[ПИСЬМЕННОЕ ЗАДАНИЕ]: Что будет дальше в отрывке о Гесере и его вещем коне после угрозы Гесера «отшибу у тебя все четыре копыта!»? Допишите продолжение этого отрывка.

[ИСХОДНЫЙ ТЕКСТ]:
=====
И он отгоняет волков, продолжая плакать:
— С той минуты, как я позволю вам съесть драгоценное плотское тело его, кто же, кто сможет тогда назвать меня его буро-саврасым конем?
Подойдет пара волков сзади — лягнет, подойдет спереди — кусает и бьет и продолжает плакать.
Вдруг Нанцон немного пришел в себя. Лежа на земле и едва в силах выглянуть из-под ног коня, говорит он такие слова:
— Ах, двое воронов! Не только эти глаза мои, но и все мое бренное тело кому же достанется? Но пред обедом своим слетайте к тридцати богатырям и передайте им мои слова. Скажите им, что благородный[16] Нанцон в наступательной битве с ненавистным врагом полонил его дочерей и сынов и уж близко он, гоня их перед собой по хребту Элесту-улы. Скажите им, что он смертельно изнемогает от жажды в безводьи: просите их подать мне воды. Но много надо говорить, чтобы пересказать эти речи, а тридцать богатырей не понимают птичьего языка: обратитесь же, вороны, к Буйдону-Вещему!
Другая зарисовка: сетования Гесерова коня. В бездействии и богатстве Гесер начинает скучать и тяготиться чрезмерным вниманием Аралго. Прилетают «родные тибетские журавли» с тяжелыми вестями, от которых Гесер сотрясся в рыданьях. Запертый в жалкий хлев ревнивою Аралго, конь его слышит Гесеровы рыданья и «не в силах удержать своего гнева». Разбивает путы и двери, подбегает к балкону Гесера и говорит:
«Нехороши, видно, стали тебе и твой старший брат, благородный Цзаса, и тридцать твоих богатырей, и ставка твоя — полная чаша и все твои доспехи. Зато милы тебе стали прожорливый мангус и супруга его Аралго-гоа. А теперь вот плачешь ты, видно, оттого что не знаешь, куда себя девать!» И до того прогневался честный конь, что сбежал в горные табуны диких лошадей, наотрез отказавшись выступать с Гесером в запоздалый поход. Охотясь по пути в горах на диких лошадей и мулов, Гесер узнает вдруг среди них своего вещего гнедого:
— Стой, мой вещий конь гнедой! Я хочу стрелять на скаку диких лошадей и мулов. Если ты не остановишься, отшибу у тебя все четыре копыта!
=====
Записи для поиска элементов
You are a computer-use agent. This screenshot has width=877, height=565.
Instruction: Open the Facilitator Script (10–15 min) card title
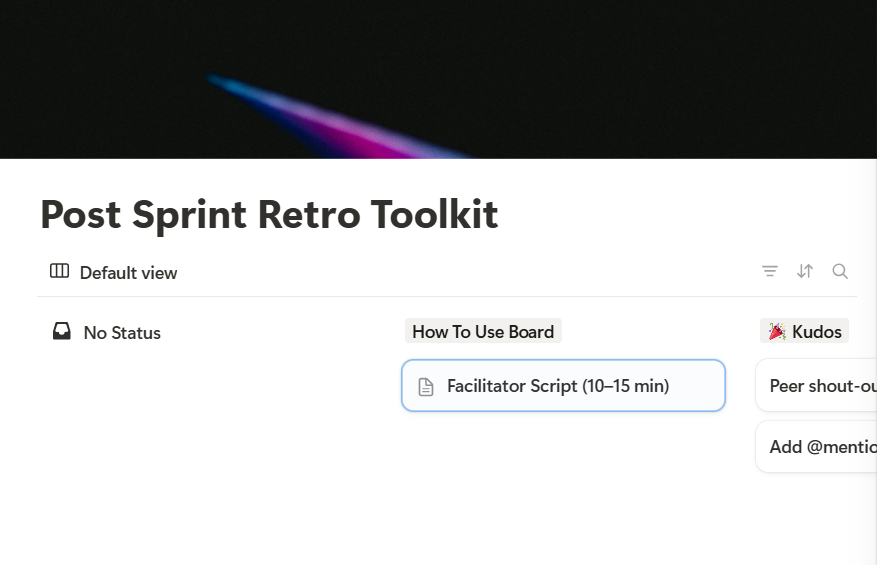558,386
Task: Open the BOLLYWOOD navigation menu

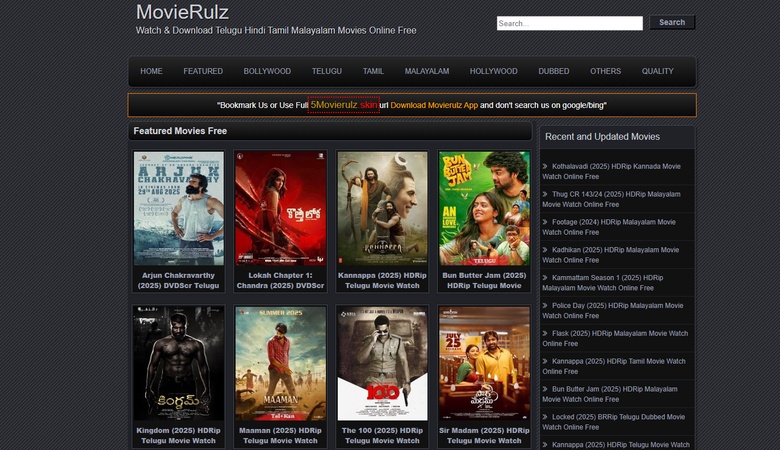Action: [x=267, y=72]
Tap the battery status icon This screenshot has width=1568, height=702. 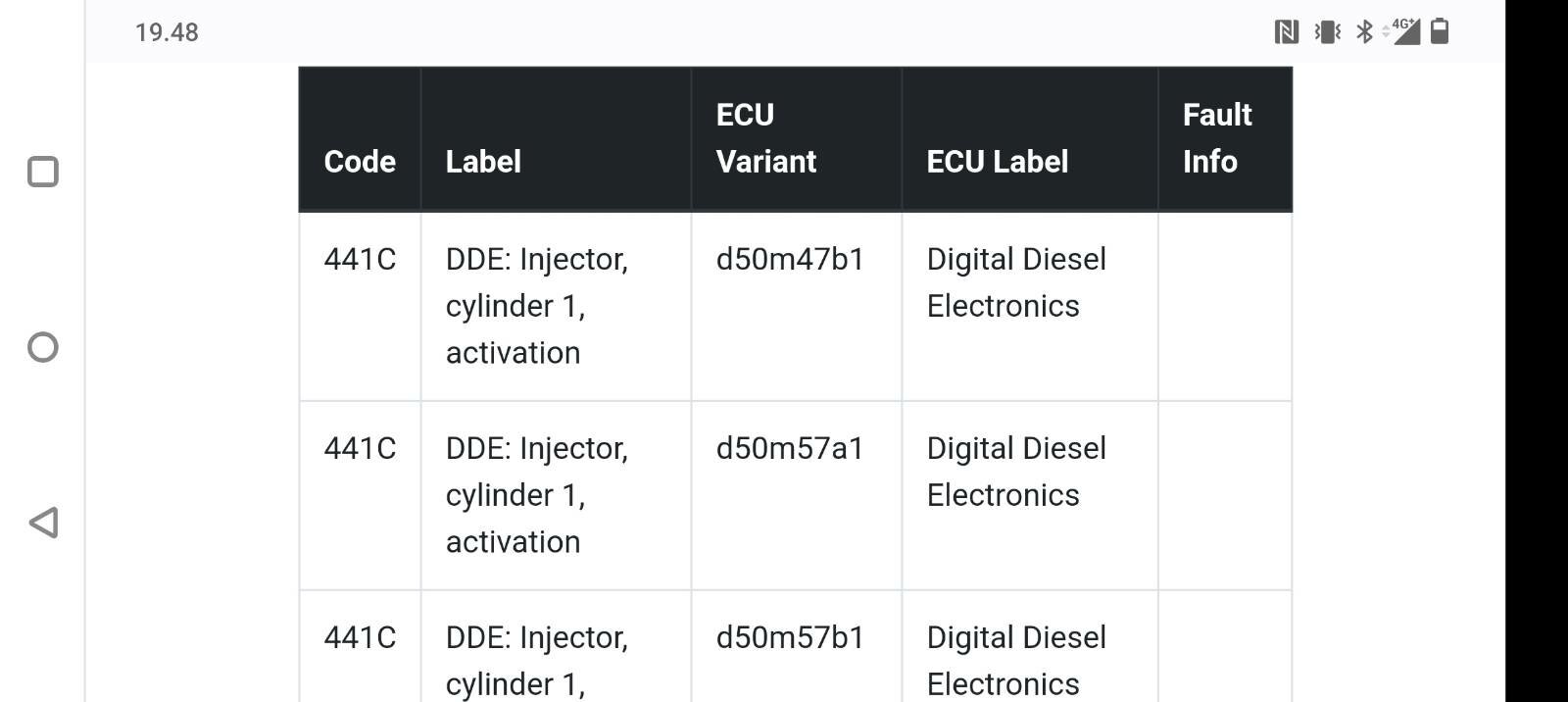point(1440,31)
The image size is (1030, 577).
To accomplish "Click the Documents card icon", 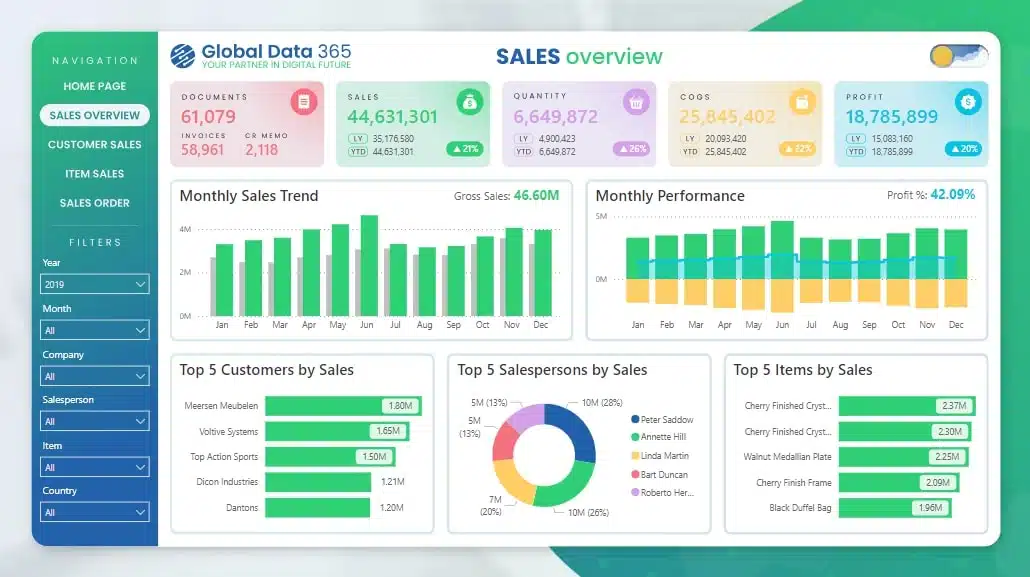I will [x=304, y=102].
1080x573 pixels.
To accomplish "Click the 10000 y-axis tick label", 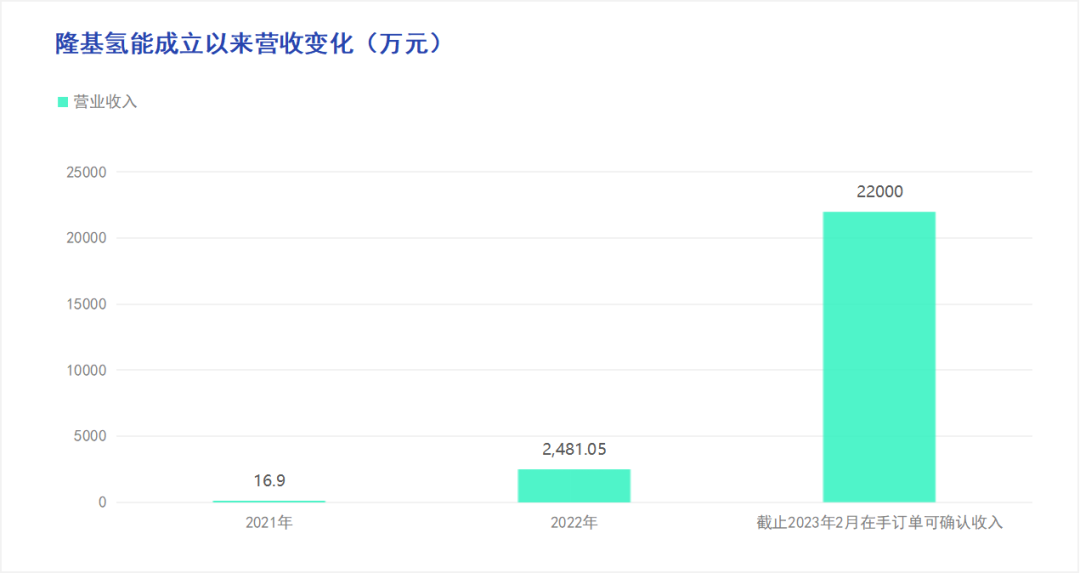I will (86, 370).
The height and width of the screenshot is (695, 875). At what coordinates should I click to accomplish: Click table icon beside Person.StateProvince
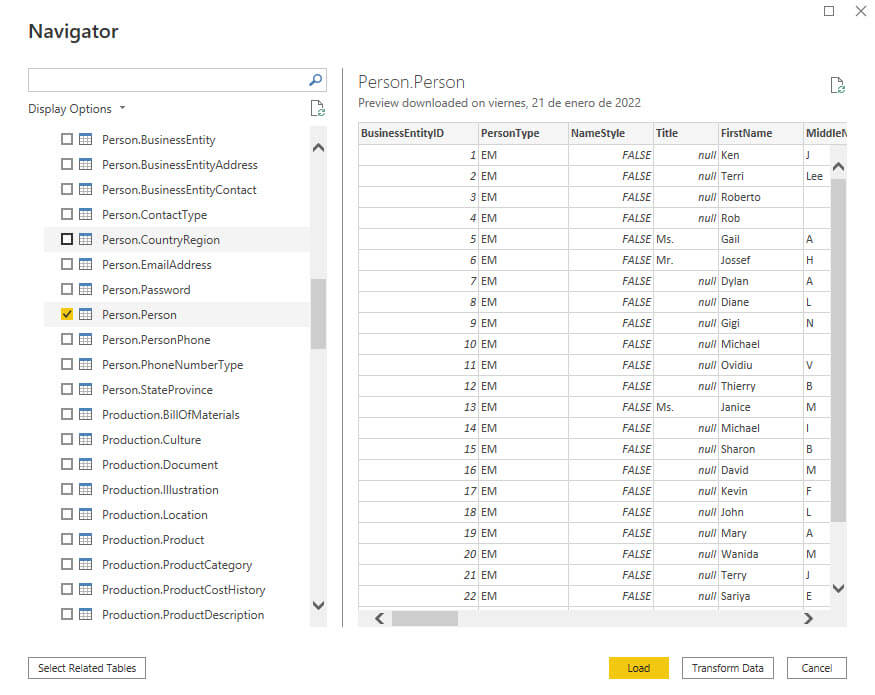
=====
[ОТВЕТ К ЗАДАНИЮ]:
Подбегает тогда вещий гнедой конь и, положив голову на шею (нового) Гесерова бурого коня, со слезами говорит такие слова:
— Делает, бывало, моя Рогмо-гоа седельную подушку — олбок, так делает из атласа-маннук, именуемого хонхойя: пусть, говорит, седло будет видным! Делает, бывало, оторочку ленчиков-горби, так делает из золота: пусть, говорит, блестит! А попоною покрывает соболиною: в зимнее время, говорит, холодно! А кормила, бывало, по три раза в день, ячменем с пшеницею. В летние дни привяжет, бывало, в тенистом месте, а в полуденный зной даст испить ключевой воды. И угощает, бывало, и сахаром, и финиками, которые впору есть только благородным людям. А в ночное выгонит, бывало, на подножный корм: тоже ведь животина, говорит... Разлучен я и с Рогмо-гоа моей, и с тридцатью богатырями, во главе с Цзаса-Шикиром; разлучен и со всеми твоими близкими. Загнала меня Тумен-чжиргаланг в глухой загон, загнала и заперла... Вот причина моих горестей и слез!»